The message of “Jack,” as spelled out for all to hear in the climactic scene, is, “None of us have very long on this Earth. Life is fleeting.” What, then, is Francis Ford Coppola doing spending a year on this tedious, uneventful fantasy about a boy who ages at four times the normal rate? Surrounded by talent but with very little to do himself, Robin Williams delivers what is probably his first altogether tiresome performance. Disney may be able to promote this into a sizable opening but, as with its hero, longevity is not in the cards.
Something of a companion piece for Coppola to “Peggy Sue Got Married” in the mild, gentle way it deals with a fantastical “what if” situation, new effort has just one thing to say and says it with no sense of surprise or drama. Blandness and lack of daring characterize nearly every minute of the very long two hours, which are marked by a high degree of professionalism at the service of little content.
Initial promise is created by nicely shot costume party and birth scenes, with Karen Powell (Diane Lane), in Wicked Witch getup including red slippers, inexplicably giving birth to a baby boy after just a 10-week pregnancy; through it all, hubby Brian (Brian Kerwin) stands by as a weeping Tin Woodman.
Ten years later, sprig Jack (Williams) is mentally and emotionally his own age but looks 40. Hairy and tall and known to the neighborhood kids as a monster and a freak, Jack has apparently led a cloistered existence all these years in his parents’ rambling Victorian house (which looks a lot like the one in “Peggy Sue”). But now that the folks have decided to send him to school, Jack and the real world are going to have to come to some understanding.
Naturally, his fifth-grade classmates are mean and unaccepting, at least until Jack proves his worth on the basketball court.
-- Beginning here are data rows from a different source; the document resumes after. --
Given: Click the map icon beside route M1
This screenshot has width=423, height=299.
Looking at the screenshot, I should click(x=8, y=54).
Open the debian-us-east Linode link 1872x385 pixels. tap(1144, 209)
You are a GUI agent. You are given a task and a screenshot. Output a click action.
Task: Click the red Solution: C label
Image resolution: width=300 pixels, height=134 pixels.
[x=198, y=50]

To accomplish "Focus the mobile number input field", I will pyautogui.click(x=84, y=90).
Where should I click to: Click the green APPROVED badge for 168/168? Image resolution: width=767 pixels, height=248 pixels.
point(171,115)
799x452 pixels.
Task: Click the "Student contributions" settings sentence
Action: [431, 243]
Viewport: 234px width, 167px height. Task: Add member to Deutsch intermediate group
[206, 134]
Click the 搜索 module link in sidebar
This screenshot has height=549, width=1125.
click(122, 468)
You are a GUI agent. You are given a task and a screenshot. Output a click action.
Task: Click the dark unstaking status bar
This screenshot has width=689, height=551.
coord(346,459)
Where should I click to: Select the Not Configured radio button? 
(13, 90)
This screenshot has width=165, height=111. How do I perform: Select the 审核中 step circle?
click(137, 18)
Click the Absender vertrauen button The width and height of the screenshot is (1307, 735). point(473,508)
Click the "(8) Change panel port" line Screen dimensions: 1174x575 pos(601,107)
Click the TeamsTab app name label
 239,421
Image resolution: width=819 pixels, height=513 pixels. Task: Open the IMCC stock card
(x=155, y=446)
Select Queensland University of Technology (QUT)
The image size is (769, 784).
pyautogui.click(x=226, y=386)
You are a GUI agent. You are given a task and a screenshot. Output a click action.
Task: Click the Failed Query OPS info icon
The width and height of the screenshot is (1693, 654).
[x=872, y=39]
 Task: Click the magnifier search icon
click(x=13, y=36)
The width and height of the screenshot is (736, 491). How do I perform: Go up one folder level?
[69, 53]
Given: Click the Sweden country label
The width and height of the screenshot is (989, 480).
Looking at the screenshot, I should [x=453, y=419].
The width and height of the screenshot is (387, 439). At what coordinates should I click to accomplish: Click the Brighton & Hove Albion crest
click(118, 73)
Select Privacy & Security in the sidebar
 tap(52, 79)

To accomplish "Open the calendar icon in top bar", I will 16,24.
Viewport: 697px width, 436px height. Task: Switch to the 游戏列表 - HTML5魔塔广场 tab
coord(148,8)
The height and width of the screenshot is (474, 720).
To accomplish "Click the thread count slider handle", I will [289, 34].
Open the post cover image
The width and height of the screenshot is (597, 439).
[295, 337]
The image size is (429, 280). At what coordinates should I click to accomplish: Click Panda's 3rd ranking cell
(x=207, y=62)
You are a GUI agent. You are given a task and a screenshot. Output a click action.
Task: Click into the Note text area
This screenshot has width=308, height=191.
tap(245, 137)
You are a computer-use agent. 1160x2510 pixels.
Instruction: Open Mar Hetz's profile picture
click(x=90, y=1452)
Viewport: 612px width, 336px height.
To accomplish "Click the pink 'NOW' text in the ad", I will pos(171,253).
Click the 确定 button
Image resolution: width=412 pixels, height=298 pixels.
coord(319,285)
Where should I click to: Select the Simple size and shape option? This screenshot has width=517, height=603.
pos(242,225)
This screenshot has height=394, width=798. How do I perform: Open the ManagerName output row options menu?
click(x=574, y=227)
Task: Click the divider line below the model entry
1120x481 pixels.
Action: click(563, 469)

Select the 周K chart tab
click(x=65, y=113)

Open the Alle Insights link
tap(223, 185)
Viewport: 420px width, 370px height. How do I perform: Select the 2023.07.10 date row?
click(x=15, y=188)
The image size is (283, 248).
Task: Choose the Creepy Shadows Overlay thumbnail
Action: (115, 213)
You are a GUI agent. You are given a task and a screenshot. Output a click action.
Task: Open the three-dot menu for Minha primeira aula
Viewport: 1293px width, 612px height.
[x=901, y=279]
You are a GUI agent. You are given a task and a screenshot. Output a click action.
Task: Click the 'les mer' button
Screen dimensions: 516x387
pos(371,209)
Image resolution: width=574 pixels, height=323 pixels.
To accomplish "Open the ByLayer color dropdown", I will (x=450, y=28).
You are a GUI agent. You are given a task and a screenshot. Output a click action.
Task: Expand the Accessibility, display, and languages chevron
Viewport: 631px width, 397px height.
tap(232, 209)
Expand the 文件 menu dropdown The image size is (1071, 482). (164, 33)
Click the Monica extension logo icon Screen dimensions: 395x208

Jack cements his standing with the boys when, on a visit to their treehouse, he brings them a prize copy of Penthouse and shows that he can out-fart them all.
It’s never explained whether Jack feels adult-like sexual stirrings, but when the big little man is turned down for a date by his teacher (Jennifer Lopez), he suffers some sort of heart seizure. Shortly thereafter, a butterfly dies on his windowsill, so even he understands that his time may be drawing near.
So what does Jack do? He heads out to a nearby nightclub for a little tea and sympathy from dishy Dolores Durante (Fran Drescher), the very available mother of his best friend. Unfortunately, he lands in a brawl rather than the sack, then goes into a funk over his desire to be just like everyone else.
Using lines they must have overheard at Spago or the Friars Club, screenwriters James DeMonaco and Gary Nadeau have Jack’s tutor, played by Bill Cosby, compare his student to a shooting star. Williams then gets to utter the immortal line “I just want to be a regular star,” to which Cosby replies, “Jack, you’ll never be regular. You’re spectacular.”
Jack goes back to school in time to hear himself eulogized as “the perfect grown-up,” meaning he’s adult on the outside but young inside. An epilogue seven years later shows Jack, now a decrepit 68 physically, delivering the valedictory speech at his high school graduation.
In an effective film, this would have been a poignant scene, with Jack’s friends moving on to the rest of their lives while he faces the end of his. As it is, the passage is merely sentimental and perfunctory, with the star’s old-age makeup all too noticeable.
Pic’s highlight by quite a margin is the nightclub scene, sparked by vibrant performances from Drescher and Michael McKean, the latter as a confession-prone stool-sitter who engages Jack in a sex-themed heart-to-heart. Sequence is amusing because it involves Jack’s “passing” physically as an adult, which he does effortlessly, but desperately trying to pass in his behavior as well. This gives Williams a rare opportunity to stretch emotively, and brings to mind the film that might have been, in which a fully grown 10-year-old, urgently aware of how little time he’s got, would desperately try to cram a lifetime of experience into six or seven years. Such a story could have real drama and tragedy as well as high comedy, all elements entirely missing here.
Coppola has brought nothing discernible to the proceedings except his elegant craftsmanship, which does nothing to improve the script. Such contributions as Dean Tavoularis’ production design and John Toll’s lensing, both enhanced by idyllic Northern California locations, are expectedly first-rate, just as the performers are attractive and professional.